A educação inclusiva esteve durante muito tempo associada somente à educação especial. Assim, os alunos que possuíam algum tipo de “deficiência” eram inseridos num grupo de alunos com necessidades educativas especiais. Atualmente entende-se que as crianças são diferentes entre si e que a diferença proporciona um ambiente de maior aprendizagem. Por isso, as crianças devem ser integradas numa mesma classe, participando na sua própria aprendizagem e desenvolvendo as suas competências.
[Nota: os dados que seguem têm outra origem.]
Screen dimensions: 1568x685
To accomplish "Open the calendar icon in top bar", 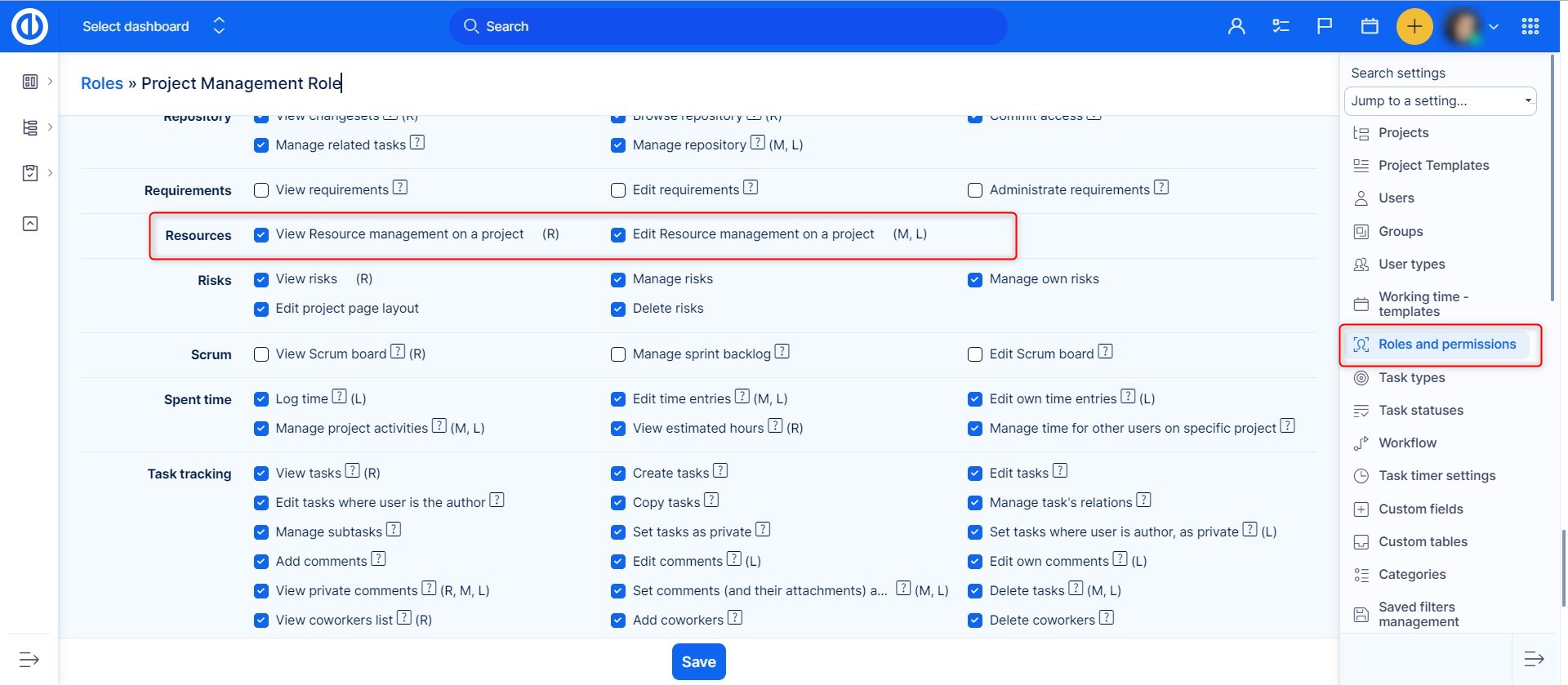I will 1370,26.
Ao longo deste capítulo verificamos que o direito à educação, à diversidade e à diferença é um direito fundamental. A educação para a diversidade linguística e para a diferença assume-se como um meio promotor das aprendizagens essenciais à participação na sociedade, à convivência com o outro e ao desenvolvimento pessoal, permitindo apaziguar a pobreza e outros tipos de exclusão. Como vimos neste capítulo, este direito continua a ser negado a muitas crianças em todo o mundo, especialmente na África Subsariana, na Ásia Meridional/Ocidental e na Ásia Oriental/pacífico. Atualmente existem ainda crianças sem acesso à educação e a cuidados básicos na primeira infância e mesmo as que têm acesso à educação, muitas vezes usufruem de uma educação de baixa qualidade.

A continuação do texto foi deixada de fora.